Durante uma hora e meia Fernando Henrique Cardoso falou ao "Programa Econômico" -que estreou ontem na TV Cultura, às 21h40. Ao final, considerou a entrevista como "defesa de tese". Ontem, foram levados ao ar pequenos trechos dela, em que o presidente aborda três temas relevantes: o início do Real; os erros do câmbio e os erros da política energética.
Em relação ao Real, o plano começou a ser pensado no final de 1993, pouco depois de FHC assumir o Ministério da Fazenda do governo Itamar. A primeira precondição para o plano foi a renegociação da dívida externa, em moratória desde o governo José Sarney.
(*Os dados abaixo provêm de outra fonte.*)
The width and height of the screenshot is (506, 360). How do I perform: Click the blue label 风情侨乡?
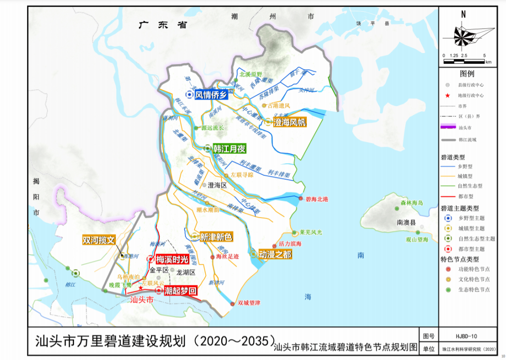211,95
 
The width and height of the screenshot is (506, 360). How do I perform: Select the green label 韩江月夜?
230,149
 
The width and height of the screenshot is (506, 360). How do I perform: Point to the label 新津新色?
216,237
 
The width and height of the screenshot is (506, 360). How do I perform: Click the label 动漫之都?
275,254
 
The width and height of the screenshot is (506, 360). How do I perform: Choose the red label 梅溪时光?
172,259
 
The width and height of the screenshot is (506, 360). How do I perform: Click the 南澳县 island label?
406,223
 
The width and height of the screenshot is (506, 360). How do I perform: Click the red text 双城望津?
249,303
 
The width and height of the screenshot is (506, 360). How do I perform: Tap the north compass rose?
463,36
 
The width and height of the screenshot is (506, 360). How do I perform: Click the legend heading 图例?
467,74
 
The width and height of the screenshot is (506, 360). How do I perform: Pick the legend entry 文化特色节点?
474,279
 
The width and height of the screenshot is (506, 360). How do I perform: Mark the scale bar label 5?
484,55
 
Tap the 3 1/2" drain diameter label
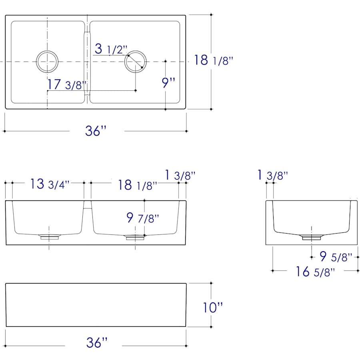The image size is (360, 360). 111,49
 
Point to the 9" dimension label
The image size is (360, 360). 169,83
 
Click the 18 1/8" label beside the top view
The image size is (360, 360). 214,60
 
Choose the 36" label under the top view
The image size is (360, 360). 96,131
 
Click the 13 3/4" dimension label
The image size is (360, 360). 50,184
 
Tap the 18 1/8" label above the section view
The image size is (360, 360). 138,185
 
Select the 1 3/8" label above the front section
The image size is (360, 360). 180,175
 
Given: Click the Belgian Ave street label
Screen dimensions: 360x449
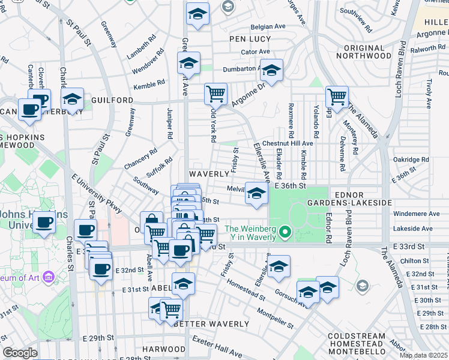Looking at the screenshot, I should [x=268, y=26].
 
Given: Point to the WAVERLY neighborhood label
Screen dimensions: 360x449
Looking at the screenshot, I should [x=209, y=173].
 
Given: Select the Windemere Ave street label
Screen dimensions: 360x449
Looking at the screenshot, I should [x=417, y=214].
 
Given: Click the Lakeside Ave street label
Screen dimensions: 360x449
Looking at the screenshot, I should [x=414, y=229].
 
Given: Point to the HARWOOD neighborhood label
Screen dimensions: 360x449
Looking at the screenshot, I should [x=160, y=349].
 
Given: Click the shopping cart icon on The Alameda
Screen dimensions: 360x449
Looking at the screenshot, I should [x=337, y=95].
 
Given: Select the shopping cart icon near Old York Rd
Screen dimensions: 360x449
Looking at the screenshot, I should [x=215, y=93].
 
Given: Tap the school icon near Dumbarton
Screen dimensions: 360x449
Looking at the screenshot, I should [x=271, y=70].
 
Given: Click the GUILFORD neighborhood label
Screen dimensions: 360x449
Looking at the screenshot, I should [x=112, y=100].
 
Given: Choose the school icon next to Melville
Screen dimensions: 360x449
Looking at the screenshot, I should [x=256, y=193].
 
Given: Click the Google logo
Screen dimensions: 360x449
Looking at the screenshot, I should [x=20, y=353].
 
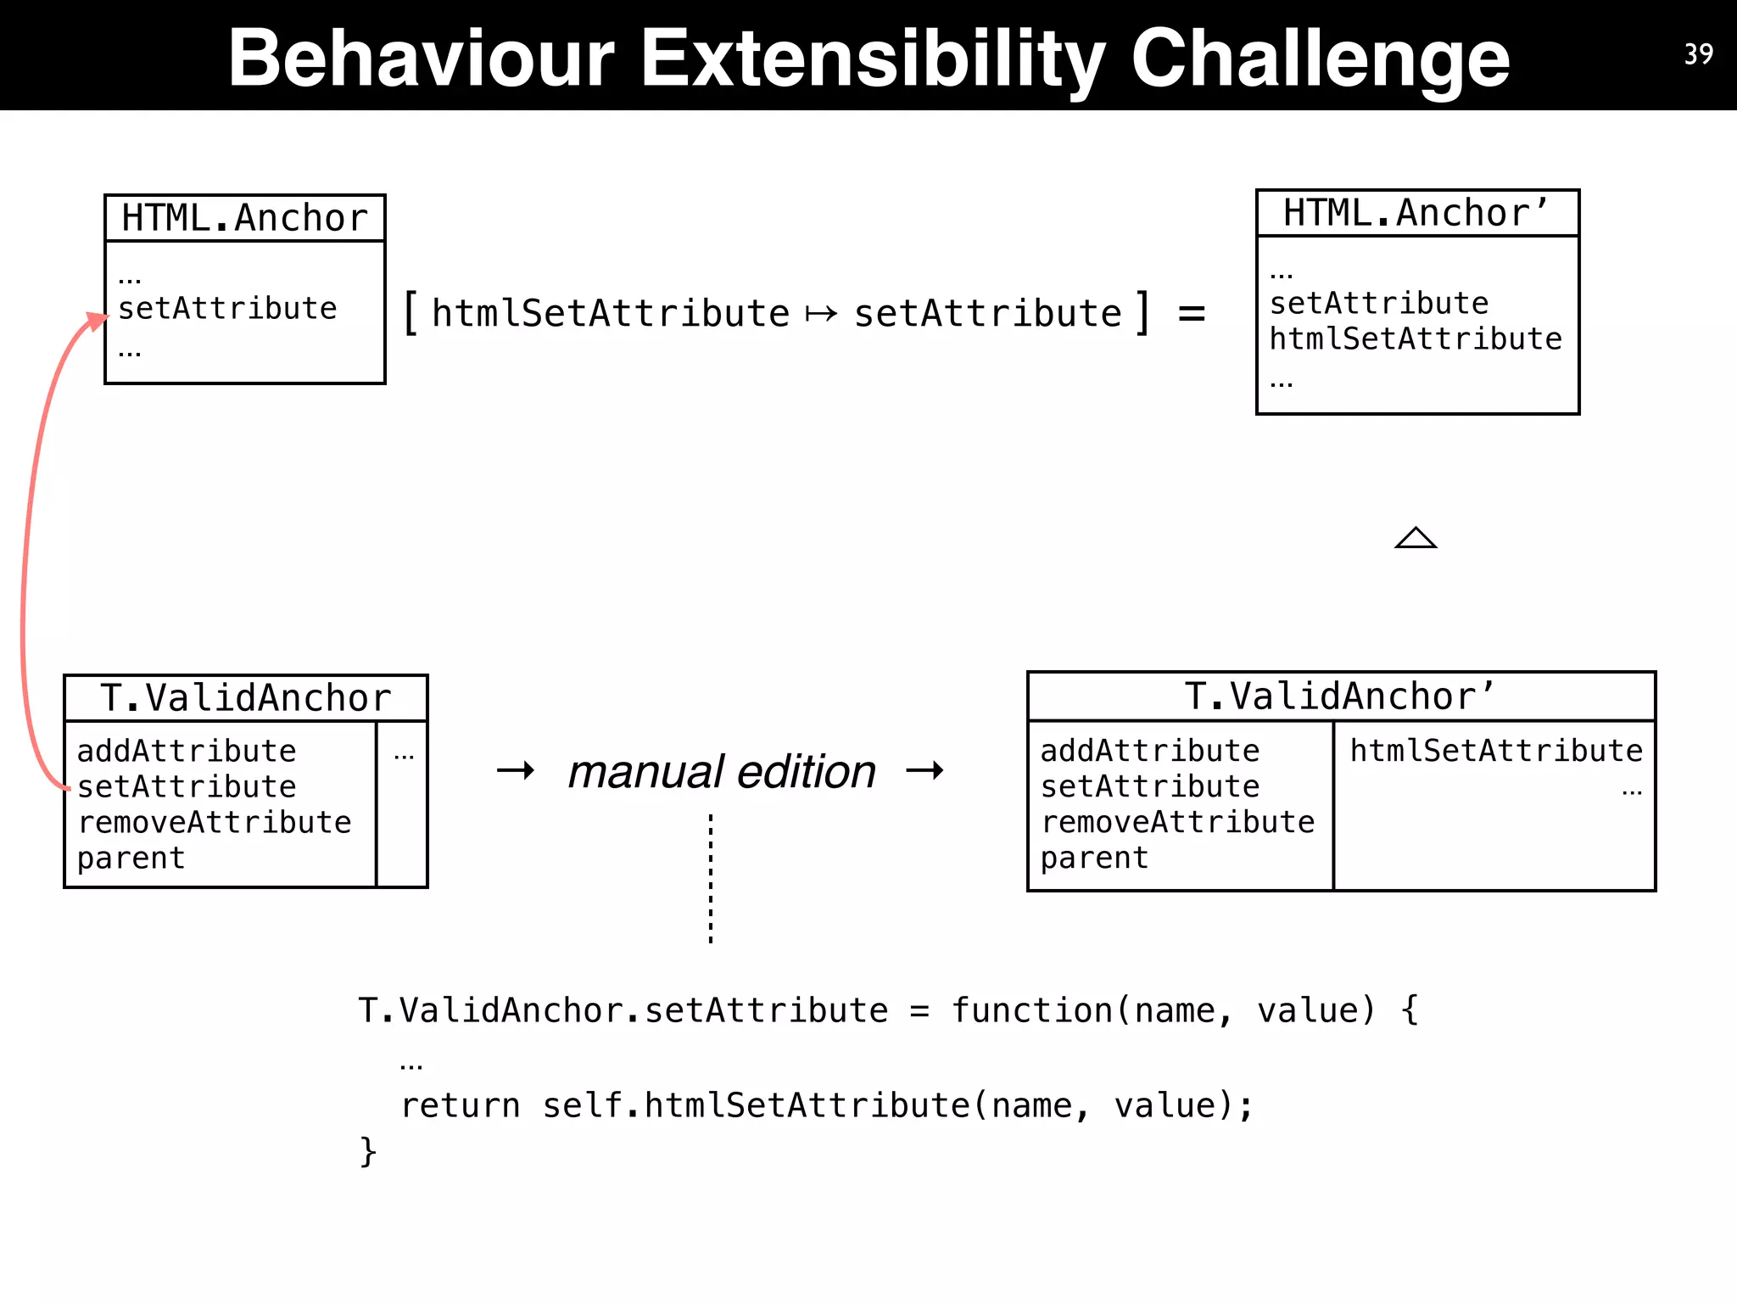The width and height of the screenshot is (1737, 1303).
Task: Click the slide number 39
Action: click(1698, 54)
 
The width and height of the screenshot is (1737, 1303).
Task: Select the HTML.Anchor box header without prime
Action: click(244, 218)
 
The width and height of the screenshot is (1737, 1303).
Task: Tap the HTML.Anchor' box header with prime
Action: click(1416, 213)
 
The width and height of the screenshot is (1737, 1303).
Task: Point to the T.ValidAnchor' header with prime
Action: click(1340, 696)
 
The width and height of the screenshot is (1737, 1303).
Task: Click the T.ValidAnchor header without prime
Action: click(245, 698)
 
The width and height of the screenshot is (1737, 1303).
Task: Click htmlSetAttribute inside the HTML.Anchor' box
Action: click(1415, 338)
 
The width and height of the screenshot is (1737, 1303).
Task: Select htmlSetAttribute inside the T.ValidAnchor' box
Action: click(1495, 751)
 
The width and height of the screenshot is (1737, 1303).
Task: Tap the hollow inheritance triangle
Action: click(1416, 538)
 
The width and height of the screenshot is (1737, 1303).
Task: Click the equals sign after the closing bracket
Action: click(1191, 314)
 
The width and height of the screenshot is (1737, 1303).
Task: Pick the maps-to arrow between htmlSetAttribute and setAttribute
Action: click(821, 315)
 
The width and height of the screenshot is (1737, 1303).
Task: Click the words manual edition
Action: click(721, 771)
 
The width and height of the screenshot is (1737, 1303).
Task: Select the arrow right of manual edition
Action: click(924, 770)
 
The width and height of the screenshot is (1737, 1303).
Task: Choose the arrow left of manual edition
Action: click(516, 770)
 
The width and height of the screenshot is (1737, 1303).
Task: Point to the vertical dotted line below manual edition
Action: click(711, 878)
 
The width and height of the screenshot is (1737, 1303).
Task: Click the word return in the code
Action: click(460, 1105)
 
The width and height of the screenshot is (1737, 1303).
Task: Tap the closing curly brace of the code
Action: click(367, 1152)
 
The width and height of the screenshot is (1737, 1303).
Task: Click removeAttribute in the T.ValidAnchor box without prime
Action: click(215, 822)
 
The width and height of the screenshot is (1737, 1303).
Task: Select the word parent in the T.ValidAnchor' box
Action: click(1093, 858)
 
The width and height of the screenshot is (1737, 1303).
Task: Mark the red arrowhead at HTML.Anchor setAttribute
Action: click(97, 322)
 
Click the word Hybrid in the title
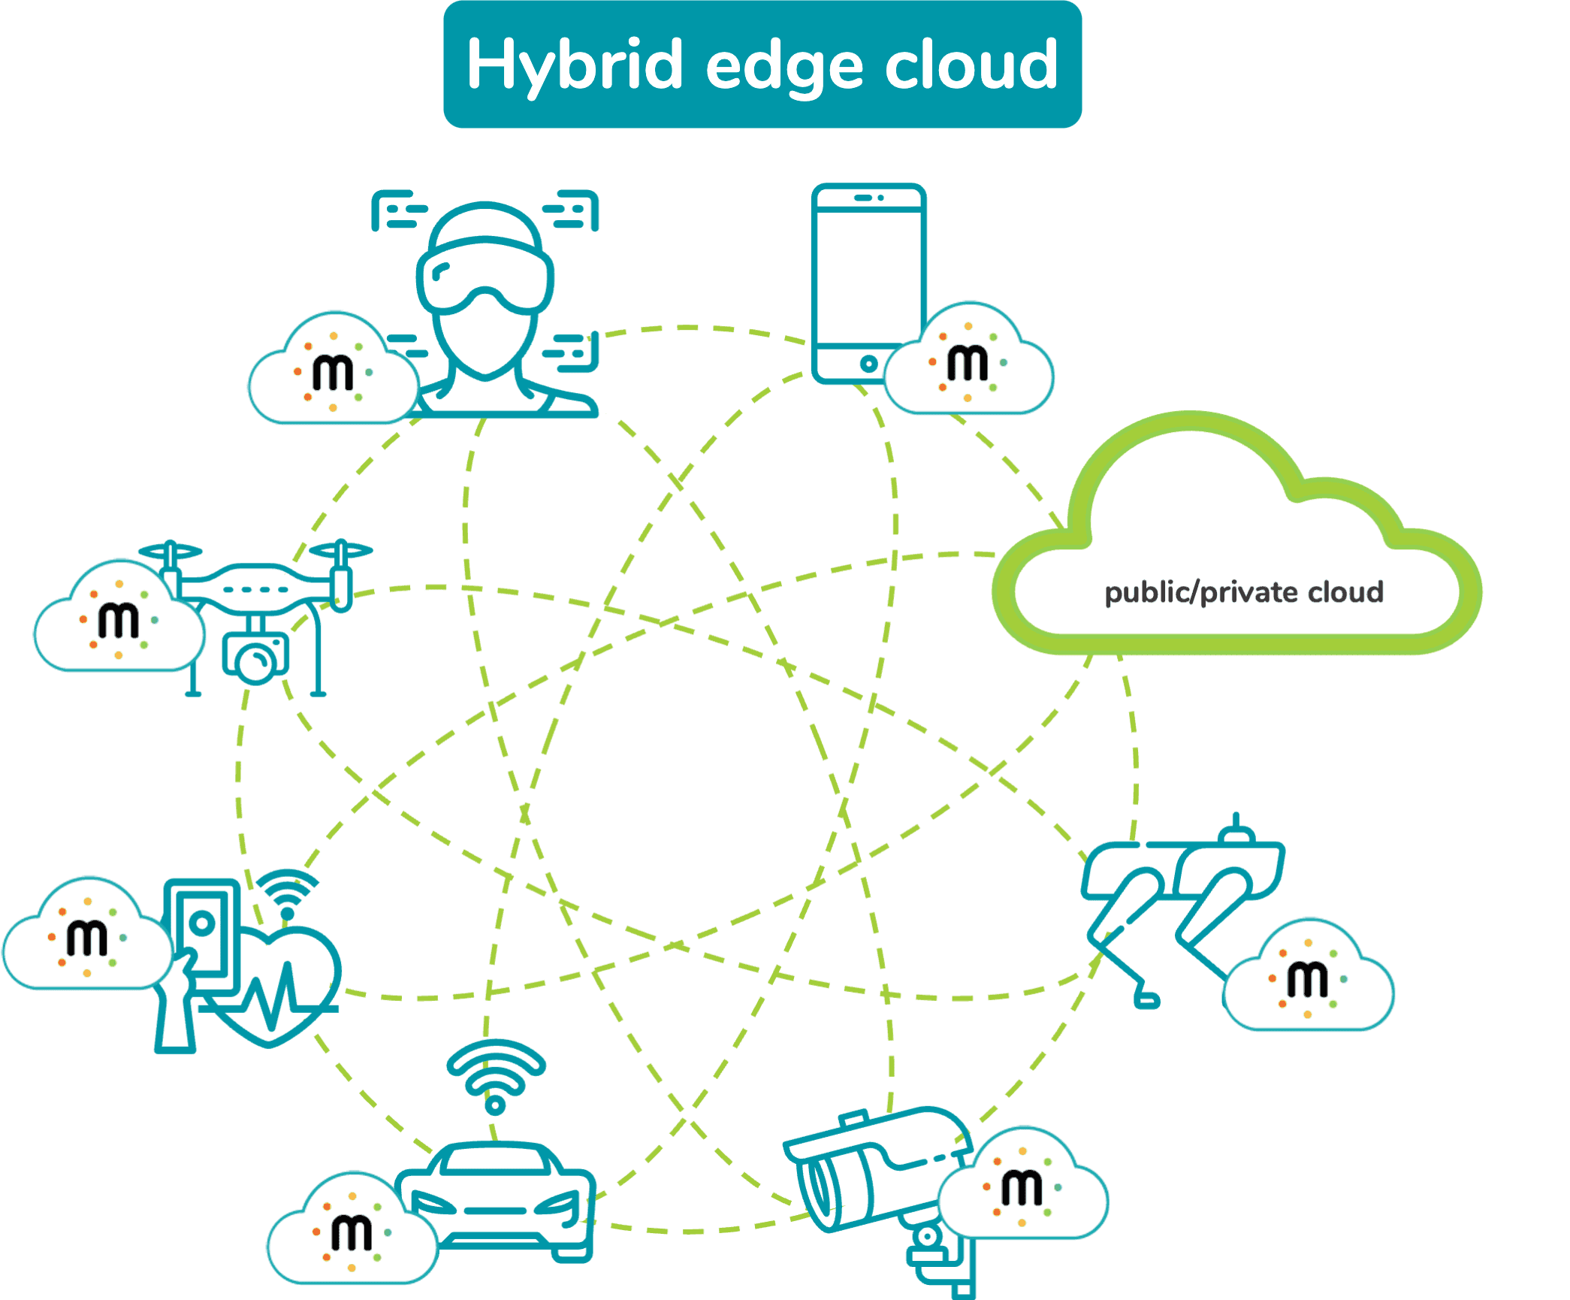pyautogui.click(x=575, y=66)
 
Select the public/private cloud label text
pyautogui.click(x=1243, y=592)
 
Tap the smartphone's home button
pyautogui.click(x=868, y=364)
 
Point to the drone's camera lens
pyautogui.click(x=256, y=661)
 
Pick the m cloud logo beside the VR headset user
pyautogui.click(x=334, y=368)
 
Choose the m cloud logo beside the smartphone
pyautogui.click(x=968, y=358)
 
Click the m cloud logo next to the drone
pyautogui.click(x=119, y=616)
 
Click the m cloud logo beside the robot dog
pyautogui.click(x=1309, y=975)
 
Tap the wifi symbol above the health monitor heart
pyautogui.click(x=287, y=893)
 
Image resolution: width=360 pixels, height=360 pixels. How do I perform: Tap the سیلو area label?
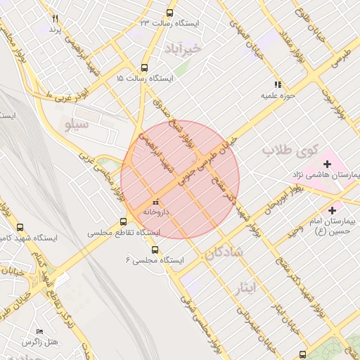(77, 125)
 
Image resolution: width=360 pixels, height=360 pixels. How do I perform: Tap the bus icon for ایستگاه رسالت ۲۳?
(169, 13)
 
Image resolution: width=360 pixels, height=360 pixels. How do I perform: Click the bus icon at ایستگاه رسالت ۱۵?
(145, 68)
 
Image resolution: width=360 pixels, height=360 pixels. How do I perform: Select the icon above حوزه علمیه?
(278, 84)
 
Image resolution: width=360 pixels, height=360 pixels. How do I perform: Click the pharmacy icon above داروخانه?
(155, 202)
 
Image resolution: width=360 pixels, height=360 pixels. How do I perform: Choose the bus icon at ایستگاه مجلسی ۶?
(155, 250)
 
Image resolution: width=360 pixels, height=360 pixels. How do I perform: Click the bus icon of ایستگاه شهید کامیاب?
(19, 228)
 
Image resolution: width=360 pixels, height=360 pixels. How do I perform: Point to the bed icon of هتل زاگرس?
(39, 331)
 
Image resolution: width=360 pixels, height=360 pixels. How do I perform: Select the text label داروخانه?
(158, 211)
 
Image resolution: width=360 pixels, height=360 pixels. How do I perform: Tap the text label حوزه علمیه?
(278, 94)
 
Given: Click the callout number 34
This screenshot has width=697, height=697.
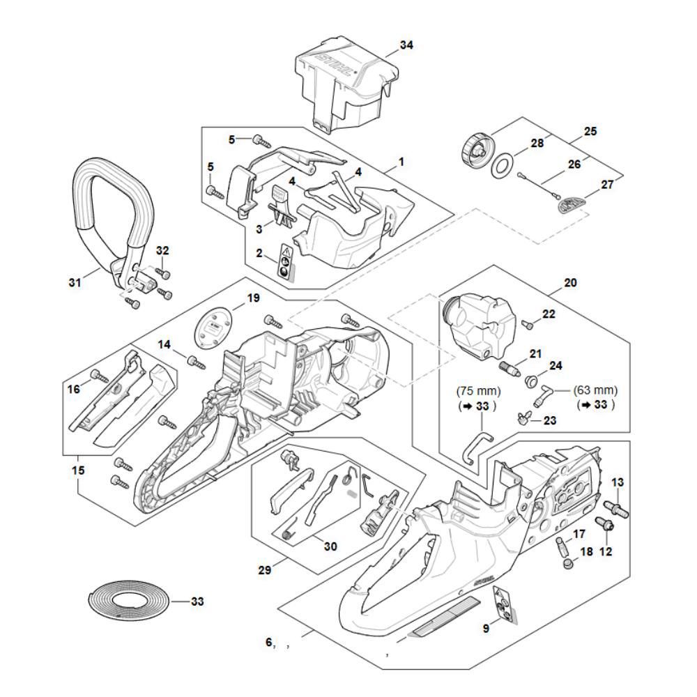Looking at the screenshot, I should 406,45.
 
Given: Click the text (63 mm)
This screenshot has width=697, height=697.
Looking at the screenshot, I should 595,390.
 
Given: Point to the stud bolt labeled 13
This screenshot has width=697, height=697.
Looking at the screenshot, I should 617,507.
Pedro Malan empenhou-se na tarefa, primeiro como negociador, depois como presidente do BC.
Havia muita resistência da burocracia do FMI em endossar o plano. FHC conseguiu o endosso pessoal de Michel Camdessus, então diretor-gerente do FMI, por meio de uma carta, em francês, que foi encaminhada aos bancos credores.
Na época, pensou-se em lançar Antônio Britto à Presidência, mantendo FHC na Fazenda. Pensou-se até em Lula, por meio de tratativas de Tasso Jereissati. Acabaram não vingando, e FHC foi lançado.
Em dezembro de 1994, ainda no governo Itamar, tentou-se corrigir o câmbio, diz FHC. O futuro ministro do Planejamento, José Serra, e o economista Pérsio Arida, indicado para a presidência do Banco Central, prepararam a transição para o novo modelo. Mas a crise do México impediu a mudança.
Depois, se tentou em março. Não havia discordância sobre a necessidade de mudar o câmbio, mas sobre a forma. Serra e Arida defendiam uma mudança forte e, depois, a fixação do câmbio em novo patamar. Outro grupo defendia a implantação do sistema de bandas, mais lento e cauteloso. Houve erro de implementação, que levou à fuga de US$ 8 bilhões das reservas. Em seguida, houve a saída de Pérsio Arida do governo, e, em meados de 1995, apareceu o fantasma de uma crise bancária, diz FHC. Constatou-se que a mudança de câmbio precipitaria a crise bancária. Por isso, manteve-se a política cambial anterior até que o sistema fosse saneado, o que ocorreu com o Proer.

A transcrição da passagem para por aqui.